Aim
From the records below, pick out every line that contains the string "size". Case counts.

Listing
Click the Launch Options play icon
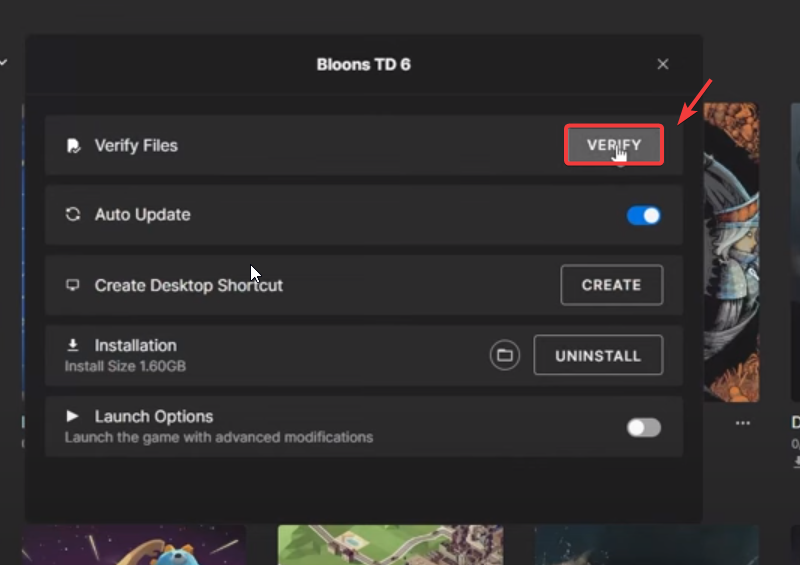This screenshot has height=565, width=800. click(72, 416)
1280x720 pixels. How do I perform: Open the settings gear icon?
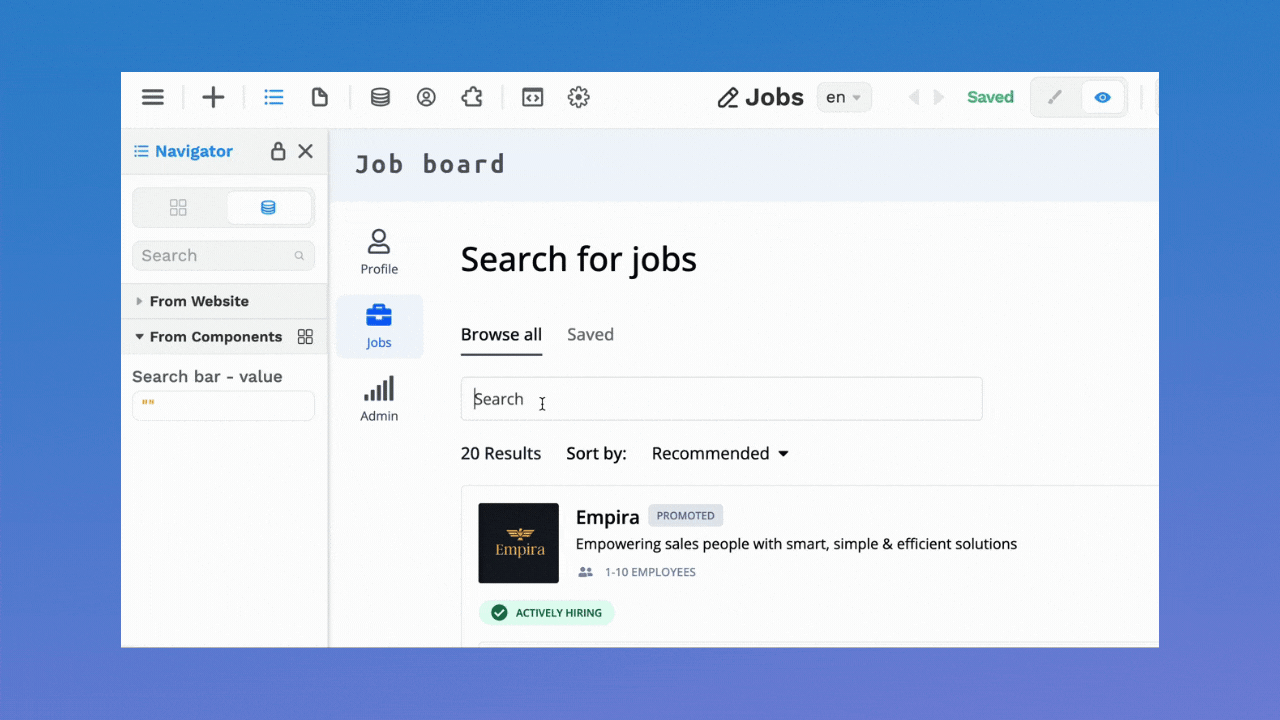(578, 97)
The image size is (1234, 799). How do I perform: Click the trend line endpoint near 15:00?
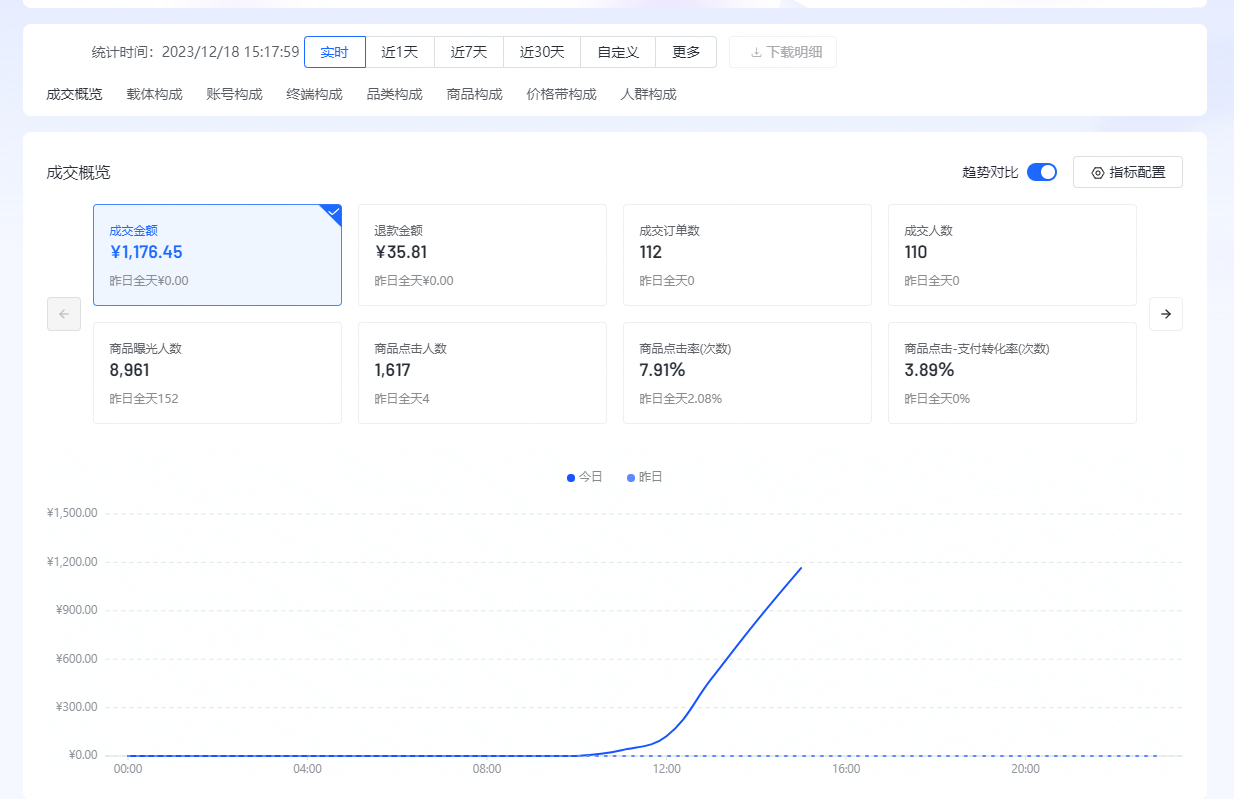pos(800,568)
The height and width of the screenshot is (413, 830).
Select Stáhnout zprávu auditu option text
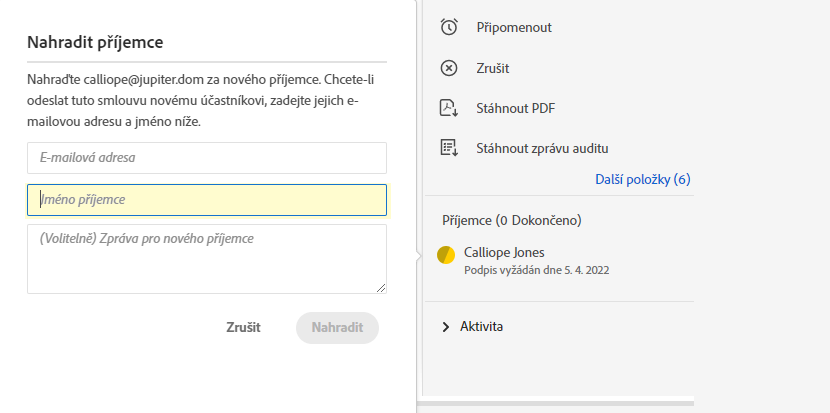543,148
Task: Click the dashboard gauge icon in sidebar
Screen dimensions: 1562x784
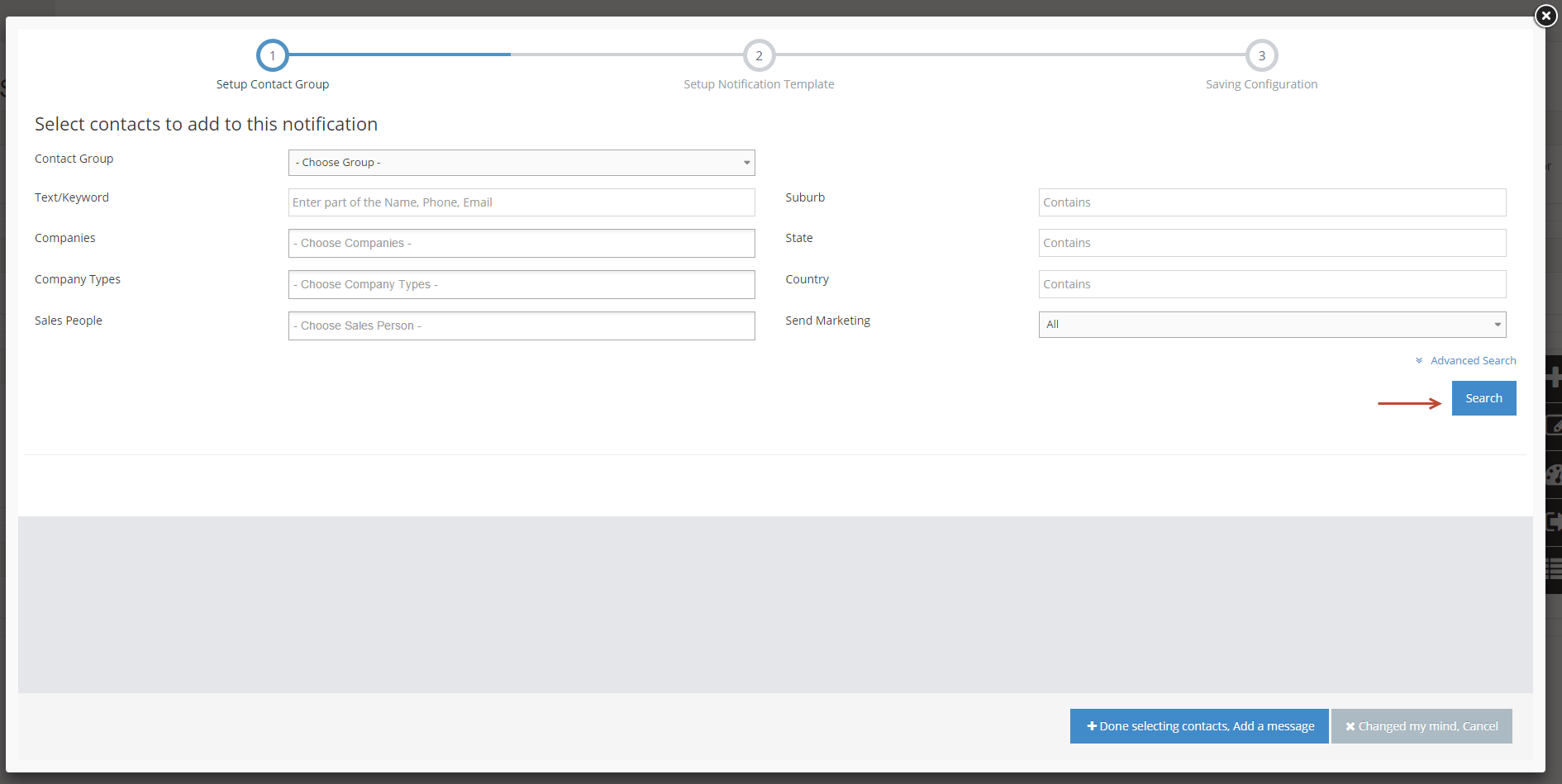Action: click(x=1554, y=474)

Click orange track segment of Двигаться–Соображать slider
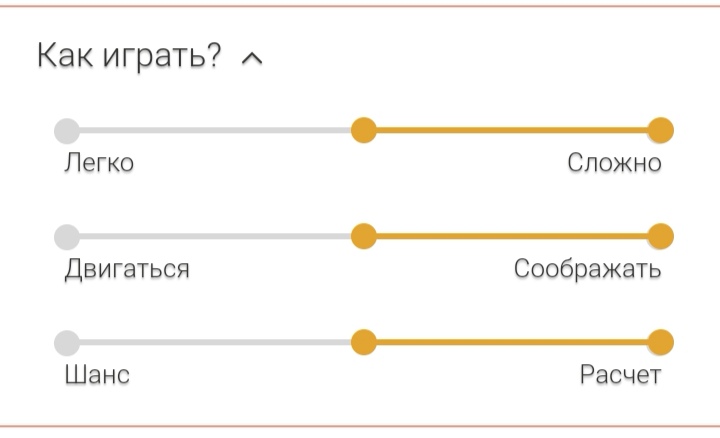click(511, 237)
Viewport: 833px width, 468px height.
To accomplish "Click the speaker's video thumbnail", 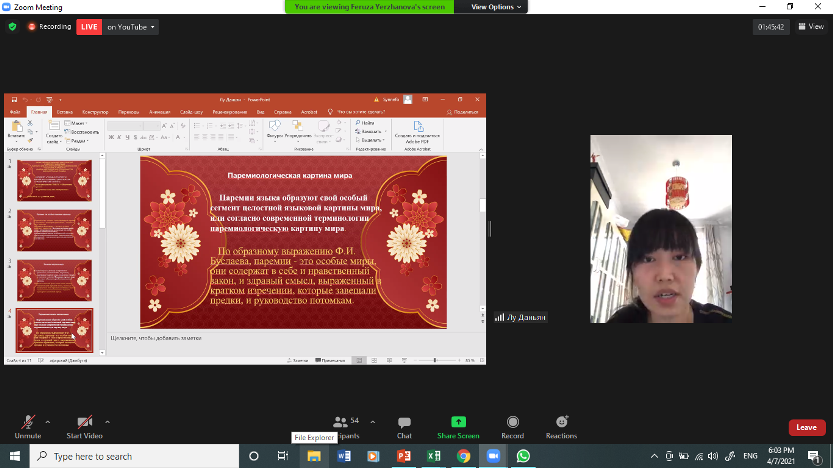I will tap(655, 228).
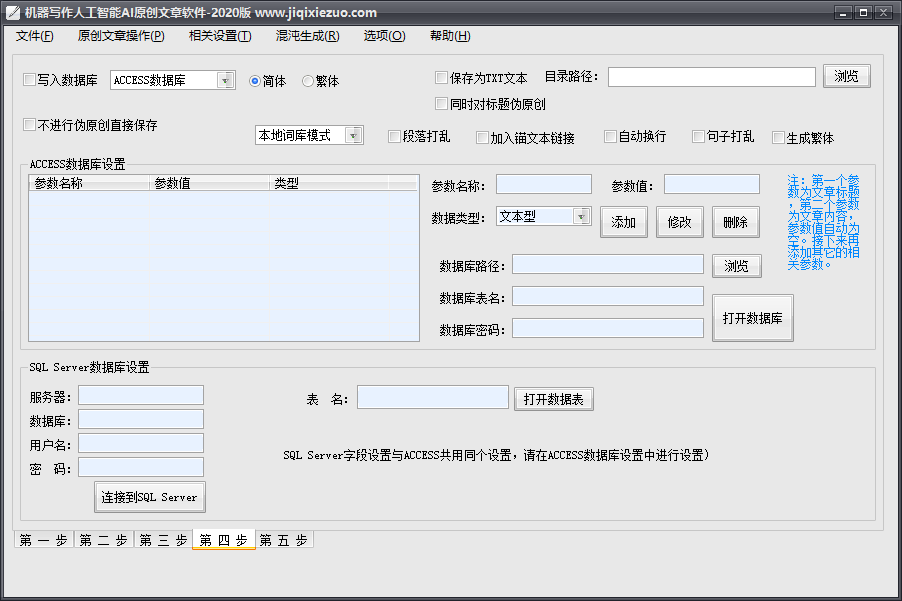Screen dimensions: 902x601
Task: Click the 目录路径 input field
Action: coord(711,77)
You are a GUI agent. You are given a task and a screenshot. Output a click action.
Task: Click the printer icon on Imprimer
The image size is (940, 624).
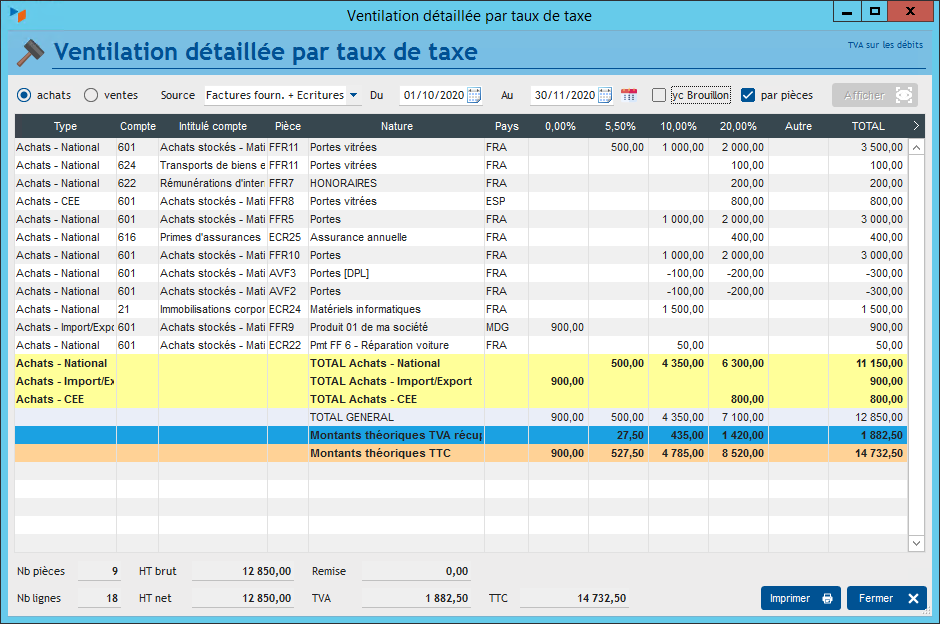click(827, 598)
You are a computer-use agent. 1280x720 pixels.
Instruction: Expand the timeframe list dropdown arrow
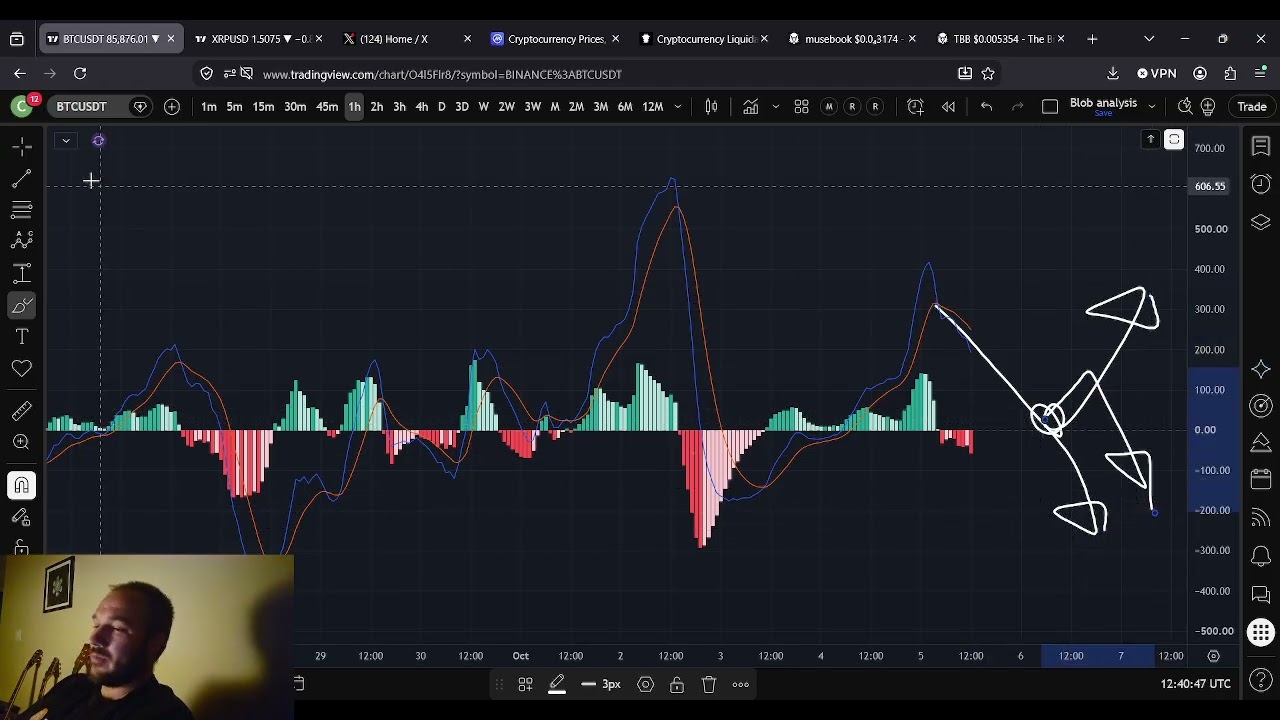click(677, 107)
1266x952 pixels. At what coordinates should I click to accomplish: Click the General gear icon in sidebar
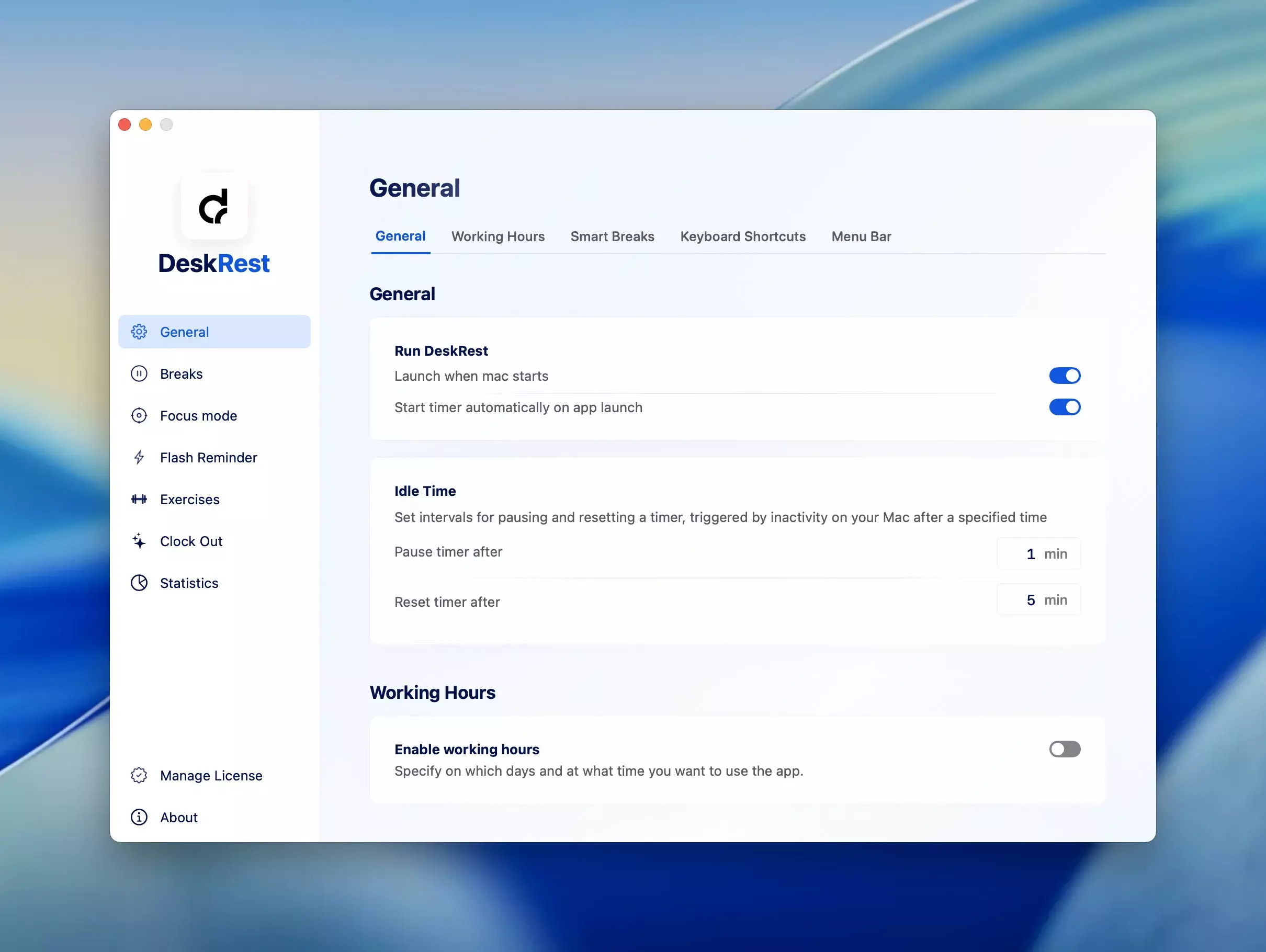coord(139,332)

Response below
The image size is (1234, 799). How do I perform: Click the trend line endpoint near 15:00?
The image size is (940, 624).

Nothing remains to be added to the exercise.